*O que se pede:*
1 – Transcreva literalmente o trecho do texto sobre cismas no movimento espírita que começa em "Desde o surgimento" e termina em "político-ideológicas.".
2 – Dê prosseguimento ao texto sobre as tentativas cismáticas no movimento espírita, começando logo após a última frase apresentada.

Tentativas cismáticas no movimento
espírita
Ao apontar os
riscos de cismas no Espiritismo, Allan Kardec destacou
que o personalismo e as interpretações equivocadas do
conteúdo doutrinário seriam algumas de suas causas.1
Ressaltando-se que a clareza e a objetividade do ensino
deveriam ser os fatores relevantes para a unidade
doutrinária, os diferentes graus de compreensão do
Espiritismo, aliados às paixões pessoais de alguns
supostos adeptos, podem promover a disseminação de
ideias divergentes dos princípios doutrinários e
provocar a desunião. Como asseverou Kardec, “a ambição e
vaidade daqueles que, a despeito de tudo, querem ligar
seu nome a uma inovação qualquer; que criam novidades
unicamente para poder dizer que não pensam e não fazem
como os outros” 2 são
entraves a serem superados.
Desde o surgimento do Espiritismo, não faltaram
aficionados por fantasias e propostas místicas a
tentarem desvirtuar o ensino lastreado na razão e nos
fatos. Alguns, autodeclarando-se missionários,
desafiavam a lógica em nome do ocultismo e revelações
exclusivas. Todos foram, com fraternidade e firmeza,
contra-argumentados por Kardec, o qual demonstrava a
falta de coerência doutrinária e de sustentação
filosófica e científica dessas propostas mirabolantes e
supersticiosas.
Não somente as fantasias foram rechaçadas pela ausência
de evidências e de logicidade, mas também iniciativas
que atendiam a interesses temporais e paixões
político-ideológicas.
Allan Kardec, em mensagem dirigida aos espíritas
lioneses em 1862, já alertava sobre a armadilha
preparada por adversários do Espiritismo que buscavam
levar à casa espírita a discussão política.

*Dados armazenados:*
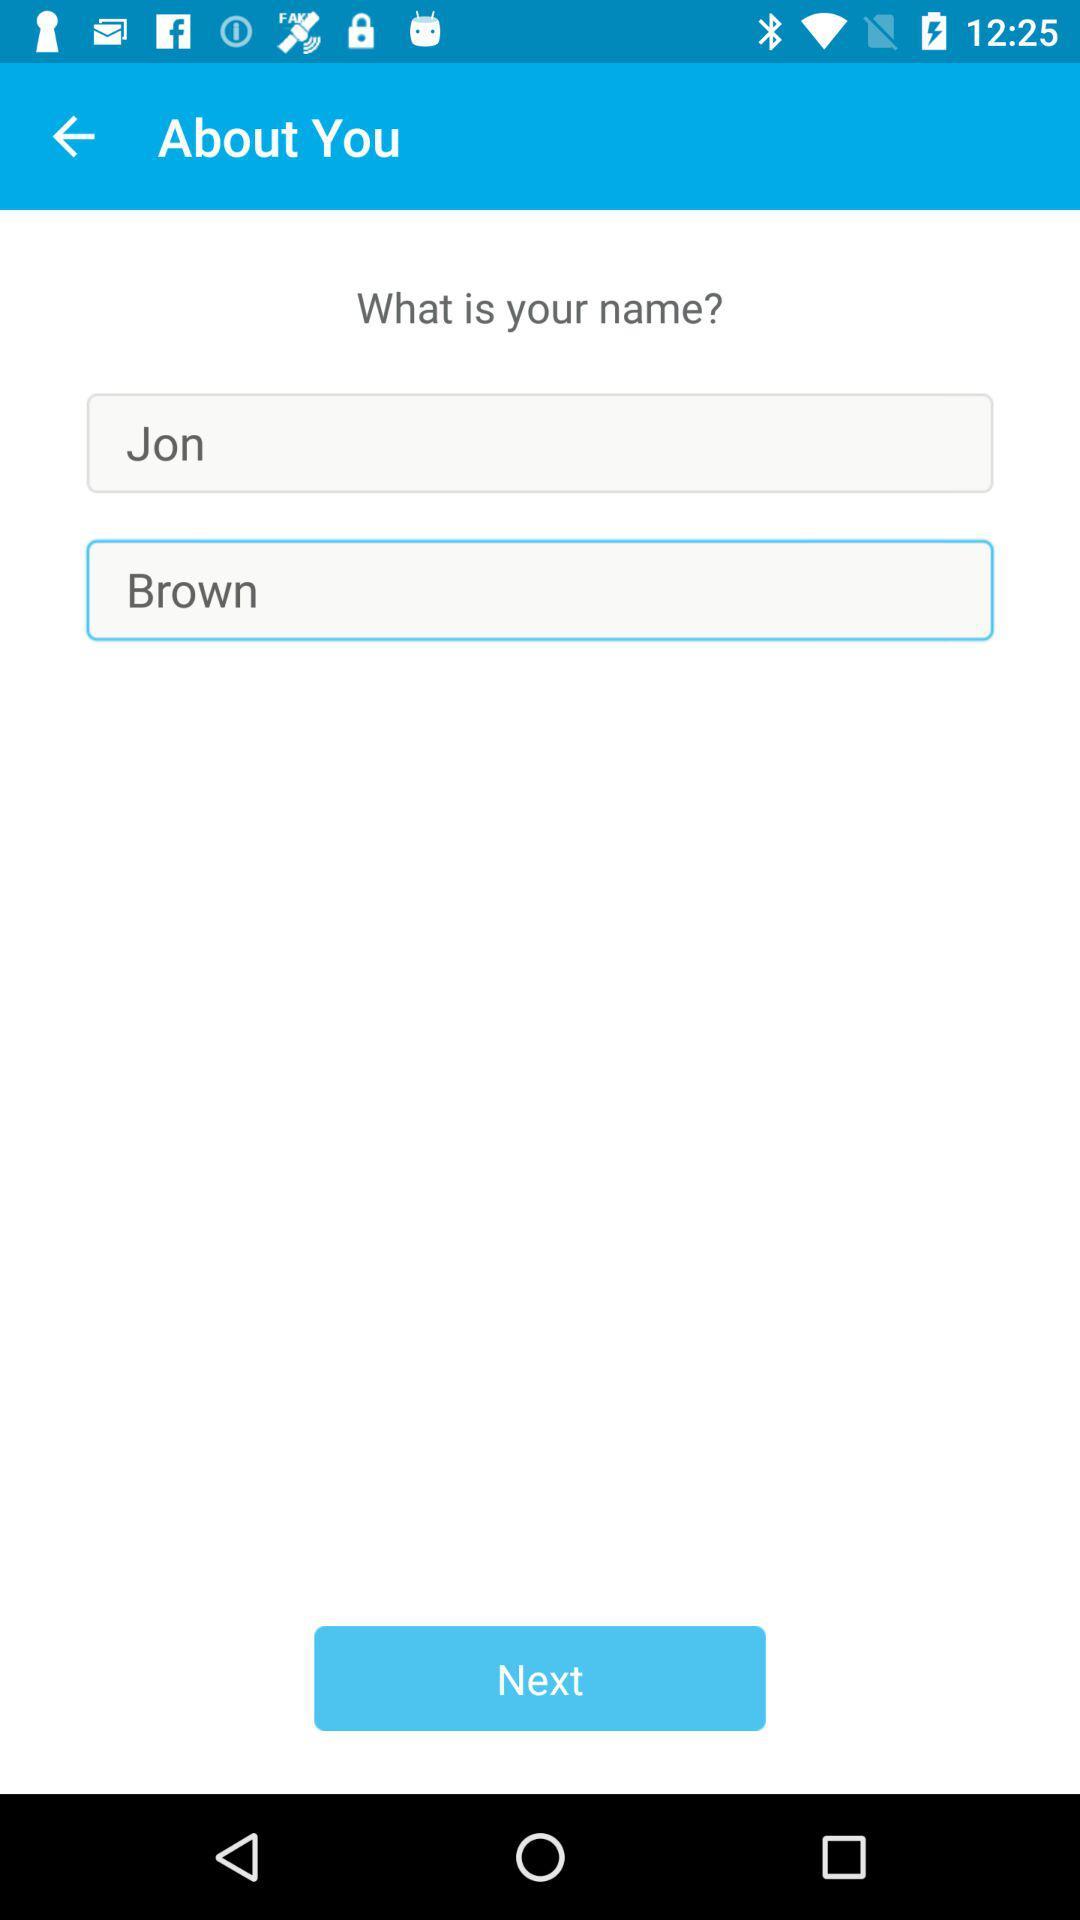 The width and height of the screenshot is (1080, 1920). What do you see at coordinates (540, 1678) in the screenshot?
I see `the next icon` at bounding box center [540, 1678].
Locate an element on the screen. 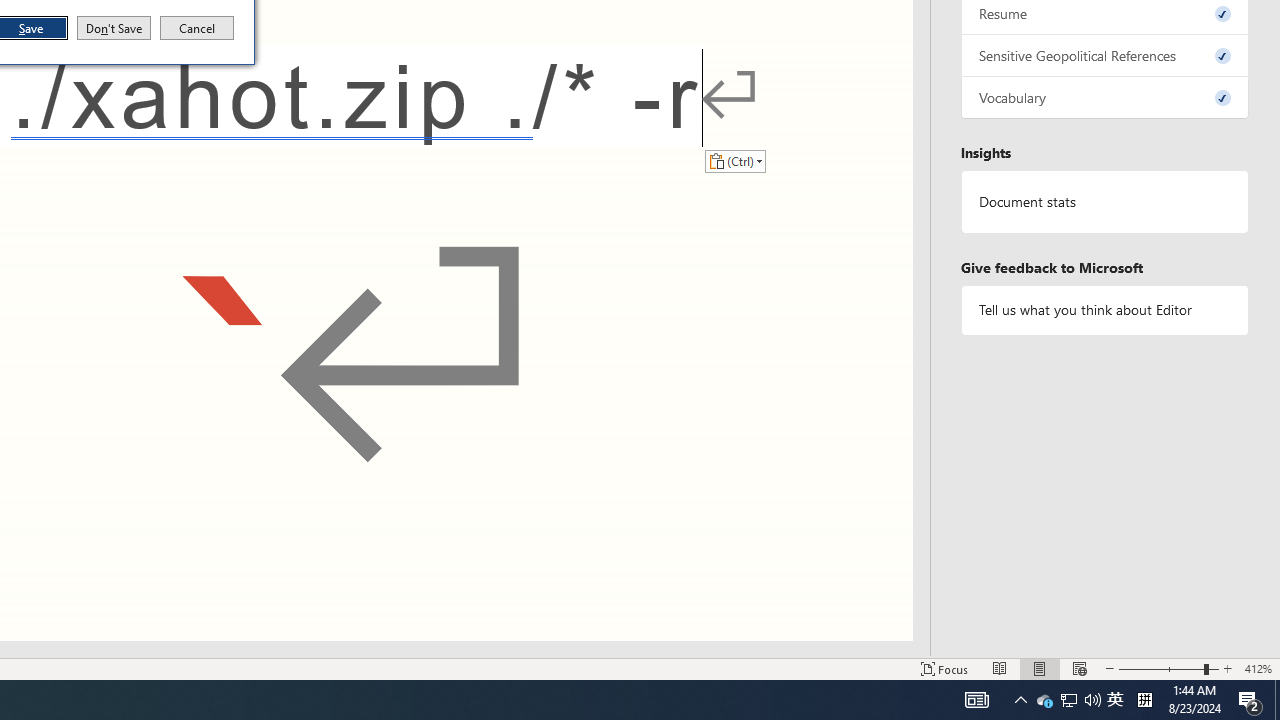 The height and width of the screenshot is (720, 1280). 'Zoom 412%' is located at coordinates (1257, 669).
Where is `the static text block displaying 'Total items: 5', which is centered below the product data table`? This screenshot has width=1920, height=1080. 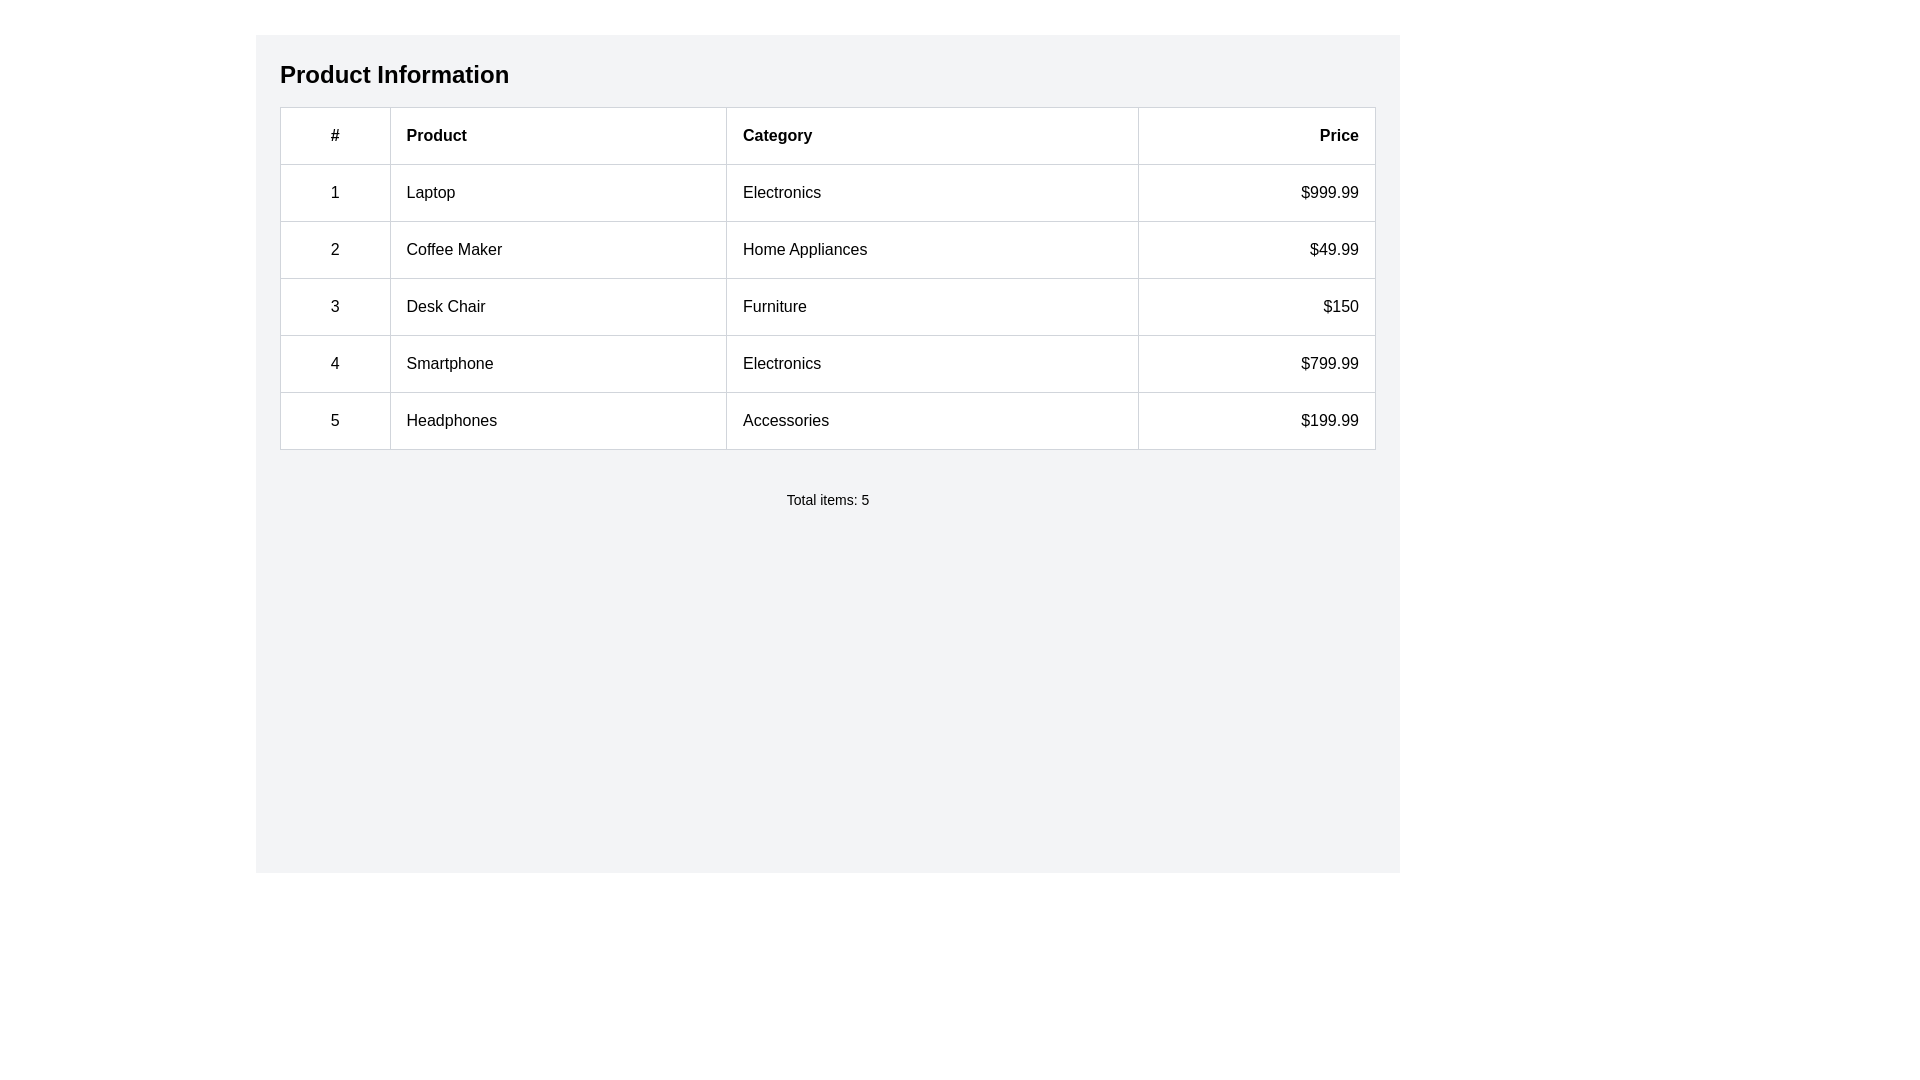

*Respostas por tarefa:*
1 –
Desde o surgimento do Espiritismo, não faltaram
aficionados por fantasias e propostas místicas a
tentarem desvirtuar o ensino lastreado na razão e nos
fatos. Alguns, autodeclarando-se missionários,
desafiavam a lógica em nome do ocultismo e revelações
exclusivas. Todos foram, com fraternidade e firmeza,
contra-argumentados por Kardec, o qual demonstrava a
falta de coerência doutrinária e de sustentação
filosófica e científica dessas propostas mirabolantes e
supersticiosas.
Não somente as fantasias foram rechaçadas pela ausência
de evidências e de logicidade, mas também iniciativas
que atendiam a interesses temporais e paixões
político-ideológicas.

2 –
"Devo ainda assinalar-vos
outra tática dos nossos adversários, a de procurar
comprometer os espíritas, induzindo-os a se afastarem do
verdadeiro objetivo da doutrina, que é o da moral, para
abordarem questões que não são de sua alçada e que, a
justo título, poderiam despertar suscetibilidades e
desconfianças. Não vos deixeis cair nessa armadilha;
afastai cuidadosamente de vossas reuniões tudo quando se
refere à política e a questões irritantes; a tal
respeito, as discussões apenas suscitarão embaraços,
enquanto ninguém terá nada a objetar à moral, quanto
esta for boa.” 3
Em um agitado contexto no qual eclodiam propostas
reformistas sociais na Europa, partidários de diferentes
correntes políticas e visões de mundo digladiavam-se no
campo das ideias e, não raramente, em confrontos
fratricidas.
Sendo características fundamentais do Espiritismo, a
fraternidade e a liberdade de consciência fizeram com
que nas reuniões dos mais diversos grupos espíritas
espalhados na França e nos demais países sentassem-se,
lado a lado, cidadãos que poderiam defender pontos de
vista antagônicos sobre questões políticas, porém
estavam unidos em torno de um ideal maior baseado no
respeito e tolerância. Obviamente, se essas questões
políticas fossem levadas para as reuniões espíritas, o
resultado seria a reprodução dos mesmos antagonismos
vivenciados nos embates vulgares.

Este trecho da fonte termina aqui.